Bettman would not confirm it, but another reason for delaying realignment undoubtedly is to see what transpires in Phoenix. If the Coyotes situation doesn't finally get resolved a year from now, relocation is back on the table. Bettman said Wednesday that he was hopeful things would get figured out in the desert.
He added that expansion is not in the cards now or in the foreseeable future. That means relocation is the only way to get into the league for cities with interest, places such as Quebec City, Seattle, Kansas City, Las Vegas and Southern Ontario.
As for next season's NHL schedule, Daly told ESPN.com that the hope is to release it in late June.
My colleague Scott Burnside is covering Bettman's confirmation that Brendan Shanahan will take over for Colin Campbell as dean of discipline next season. But here are other notes from Bettman's address:
• Bettman revealed that had the Thrashers and True North in Winnipeg not wrapped up their agreement Tuesday morning, the deal might not have happened "at all."
• Bettman reiterated his desire to make drug testing, and a tougher policy, a topic of conversation in the next collective bargaining agreement talks.
"I do believe, and we've been in discussions over the last couple of years with WADA, there are ways that we can improve our substance testing, our performance-enhancing testing program," Bettman said. "But that's something we need to do with the players' association, and that's something, when we actually sit down and begin discussions, we need to address.
"I think we have a good program. It deals with education and counseling. It has comprehensive testing, but I think we can probably do more. At the right time, we'll have that discussion with the players' association."
The NHLPA's executive director, Donald Fehr, happened to be standing nearby during Bettman's address.
"If that's a topic we need to revisit in collective bargaining, we will," Fehr said. "I've certainly done that a number of times in my career."

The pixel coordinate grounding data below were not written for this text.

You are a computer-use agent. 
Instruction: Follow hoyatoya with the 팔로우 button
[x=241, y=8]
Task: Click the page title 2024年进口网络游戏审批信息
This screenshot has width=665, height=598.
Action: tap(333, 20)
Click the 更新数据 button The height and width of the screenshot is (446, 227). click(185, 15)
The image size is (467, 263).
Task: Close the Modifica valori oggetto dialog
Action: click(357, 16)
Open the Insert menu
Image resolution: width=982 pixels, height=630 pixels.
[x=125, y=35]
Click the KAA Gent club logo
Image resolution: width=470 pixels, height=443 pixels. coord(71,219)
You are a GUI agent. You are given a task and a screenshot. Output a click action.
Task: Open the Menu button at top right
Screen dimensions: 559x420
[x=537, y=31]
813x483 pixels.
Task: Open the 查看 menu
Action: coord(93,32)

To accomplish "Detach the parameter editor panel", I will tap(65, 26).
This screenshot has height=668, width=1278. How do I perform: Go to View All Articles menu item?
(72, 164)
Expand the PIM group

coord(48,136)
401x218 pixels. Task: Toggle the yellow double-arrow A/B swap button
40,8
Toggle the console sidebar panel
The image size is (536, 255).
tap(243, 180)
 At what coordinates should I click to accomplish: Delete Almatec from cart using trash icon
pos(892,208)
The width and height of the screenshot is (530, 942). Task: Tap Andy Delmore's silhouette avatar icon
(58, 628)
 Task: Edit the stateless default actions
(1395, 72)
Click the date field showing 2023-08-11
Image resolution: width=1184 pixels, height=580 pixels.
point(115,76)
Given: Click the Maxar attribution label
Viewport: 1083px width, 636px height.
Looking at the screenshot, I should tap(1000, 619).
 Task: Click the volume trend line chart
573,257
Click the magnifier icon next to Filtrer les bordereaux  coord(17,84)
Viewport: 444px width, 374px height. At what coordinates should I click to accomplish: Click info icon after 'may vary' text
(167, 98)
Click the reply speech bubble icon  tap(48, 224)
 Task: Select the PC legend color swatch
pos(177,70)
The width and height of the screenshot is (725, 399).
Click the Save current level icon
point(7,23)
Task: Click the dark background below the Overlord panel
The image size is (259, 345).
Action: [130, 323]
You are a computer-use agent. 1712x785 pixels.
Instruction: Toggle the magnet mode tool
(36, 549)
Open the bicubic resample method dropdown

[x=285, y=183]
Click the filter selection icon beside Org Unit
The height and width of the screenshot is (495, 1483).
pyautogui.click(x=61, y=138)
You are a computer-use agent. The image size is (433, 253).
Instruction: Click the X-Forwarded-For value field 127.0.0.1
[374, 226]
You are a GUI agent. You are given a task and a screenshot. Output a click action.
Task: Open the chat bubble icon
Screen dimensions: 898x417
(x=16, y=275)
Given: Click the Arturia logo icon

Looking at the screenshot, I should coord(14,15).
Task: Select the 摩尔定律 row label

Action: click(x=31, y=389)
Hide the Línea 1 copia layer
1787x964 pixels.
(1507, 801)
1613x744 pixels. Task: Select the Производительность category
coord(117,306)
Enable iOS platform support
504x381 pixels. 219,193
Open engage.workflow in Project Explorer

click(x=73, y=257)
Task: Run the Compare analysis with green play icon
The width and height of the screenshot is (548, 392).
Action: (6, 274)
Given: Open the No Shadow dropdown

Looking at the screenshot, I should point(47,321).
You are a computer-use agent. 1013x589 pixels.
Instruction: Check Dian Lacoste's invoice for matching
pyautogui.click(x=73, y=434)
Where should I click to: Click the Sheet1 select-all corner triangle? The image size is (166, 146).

• Speaking of the CBA, which heads into its seventh and final season next year, Fehr said he expected talks to begin with the league sometime next winter. Bettman said it made sense to wait until the other sports leagues ironed out their new deals before the NHL got at it. The NFL, NBA and MLB all have deals that expire this year.
• Daly said next year's salary cap could be as high as $63.5 million. The exact figure will be announced in late June.
• Bettman said the blue-ribbon head shot committee, comprised of Shanahan, Rob Blake, Steve Yzerman and Joe Nieuwendyk, is considering expanding Rule 48 and will report back with an exact recommendation at next week's GMs meeting.
"The committee's work in that regard continues, and the members hope to be in a position to report to the general managers at their meeting next week, then to the competition committee, then to the board on June 21," Bettman said.
• Bettman had an update on the situation in Phoenix.
"The city of Glendale stepped up and said they want the team to stay another year while they try to complete the sales process with us and will be funding the losses," Bettman said. "Any suggestion that the league is funding this club or carrying the burden is not true. Last season, the city of Glendale did it. ... Hopefully the club will be sold in due course, and there will be a new owner in there to start turning things around.
"You have a city in Glendale that built the building and has invested in it and wanting the club to stay there. As long as they're prepared to carry the burden of doing this while we try to effectuate a solution, there's no reason to move."
• The commissioner said there was currently no update on the league's participation in the 2014 Sochi Olympics or the return of a World Cup of Hockey.
"There is no update," he said. "That, again, is something that we will be in discussions with the players' association on because the international competitions, be it the conducting of a World Cup, which we're interested in doing, and the participation in the Winter Olympics, is something that we need to discuss and resolve with the [union]."